Is there a way to use $bucketAuto to divide my data into N buckets with equal distance?
I am trying to use this in my $facet query

(It is not perfect to use $bucket with boundaries, as I would then have to fetch the range of the data first to decide the boundaries)

Thank you!

Hello :wave: @williamwjs,

Welcome back to the MongoDB Community forums :sparkles:

The $bucketAuto accepts an optional granularity parameter which ensures that the boundaries of all buckets adhere to a specified preferred number series. So, here if you don’t specify the granularity it will distribute it automatically in equal sets**.

**Note: It will depend purely on the incoming number of the document.

For example:

A collection of things have an _id numbered from 1 to 100:

{ _id: 1 }
{ _id: 2 }
...
{ _id: 100 }

If I use the $bucketAuto without specifying the granularity, it will distribute it into equal counts of 20 documents.

db.things.aggregate( [
  {
    $bucketAuto: {
      groupBy: "$_id",
      buckets: 5,
      granularity: <No granularity>
    }
  }
] )
{ "_id" : { "min" : 1, "max" : 21 }, "count" : 20 }
{ "_id" : { "min" : 21, "max" : 41 }, "count" : 20 }
{ "_id" : { "min" : 41, "max" : 61 }, "count" : 20 }
{ "_id" : { "min" : 61, "max" : 81 }, "count" : 20 }
{ "_id" : { "min" : 81, "max" : 100 }, "count" : 20 }

But if I just increase one more document in the collection the result will be not consistent across each bucket.

{ "_id" : { "min" : 1, "max" : 21 }, "count" : 20 }
{ "_id" : { "min" : 21, "max" : 41 }, "count" : 20 }
{ "_id" : { "min" : 41, "max" : 61 }, "count" : 20 }
{ "_id" : { "min" : 61, "max" : 81 }, "count" : 20 }
{ "_id" : { "min" : 81, "max" : 101 }, "count" : 21 }

It is simply because 101 is not wholly divided by 5. Overall, using $bucketAuto we can specify the number of buckets, but not the number of documents each bucket will contain.

I hope it answers your question.

Best,
Kushagra

3 Likes

@Kushagra_Kesav Thank you for your response!

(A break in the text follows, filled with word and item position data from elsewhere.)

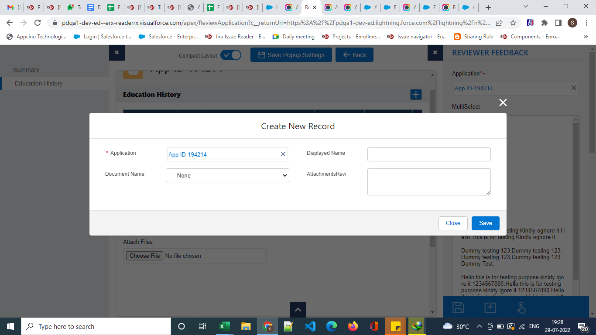This screenshot has width=596, height=335.
Task: Click the plus icon in Education History
Action: [x=416, y=94]
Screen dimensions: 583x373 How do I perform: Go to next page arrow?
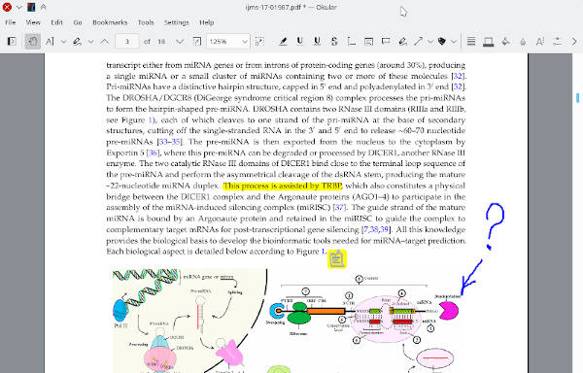tap(179, 41)
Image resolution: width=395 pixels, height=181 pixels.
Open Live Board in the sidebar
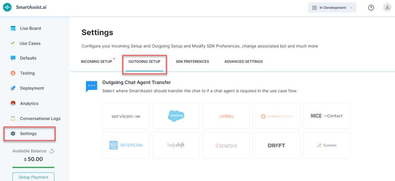coord(30,28)
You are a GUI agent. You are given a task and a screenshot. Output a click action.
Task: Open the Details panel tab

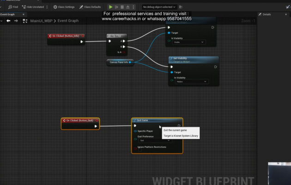click(x=267, y=14)
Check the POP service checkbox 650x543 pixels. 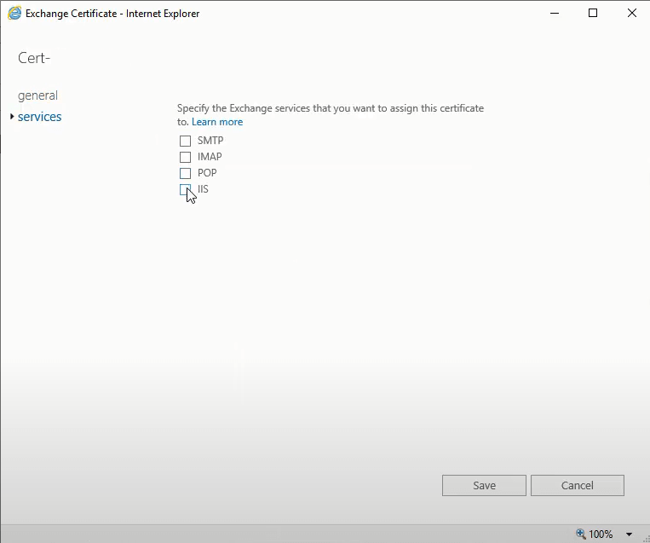[x=185, y=173]
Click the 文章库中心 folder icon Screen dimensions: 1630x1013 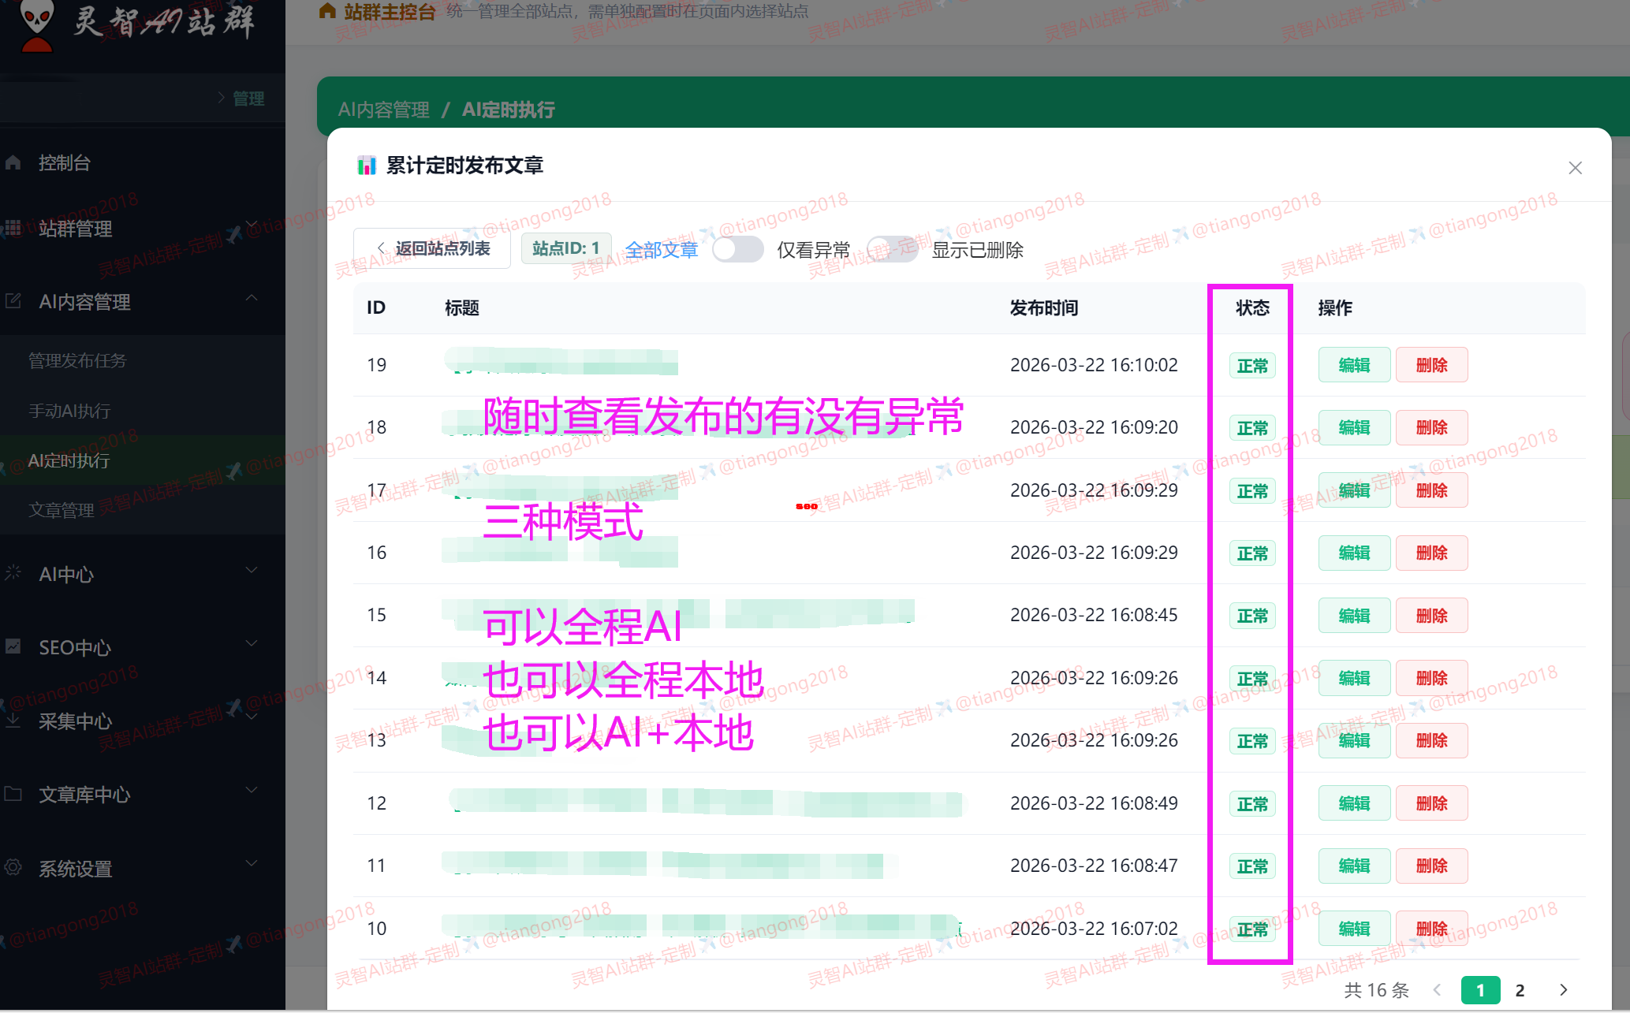coord(13,795)
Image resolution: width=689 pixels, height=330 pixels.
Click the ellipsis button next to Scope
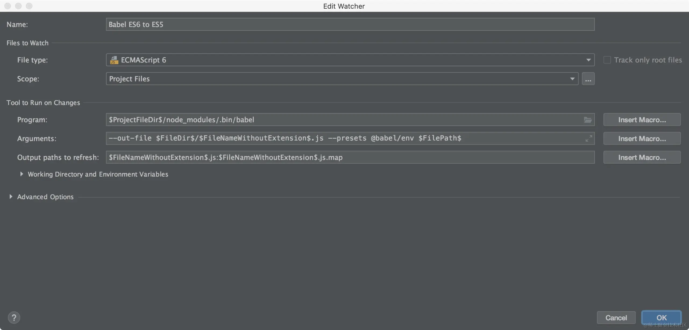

I guess “evenly distributed” is vague, and my intention is to divide into buckets having equal distance.

From the $bucketAuto doc, it says “Bucket boundaries are automatically determined in an attempt to evenly distribute the documents into the specified number of buckets.”, so looks like it is trying to divide the population into buckets, each of which would have almost the same frequency.

However, my intention is to make buckets boundary having equal range, and frequency of each bucket could differ

May I ask if you know how to do that? Thank you!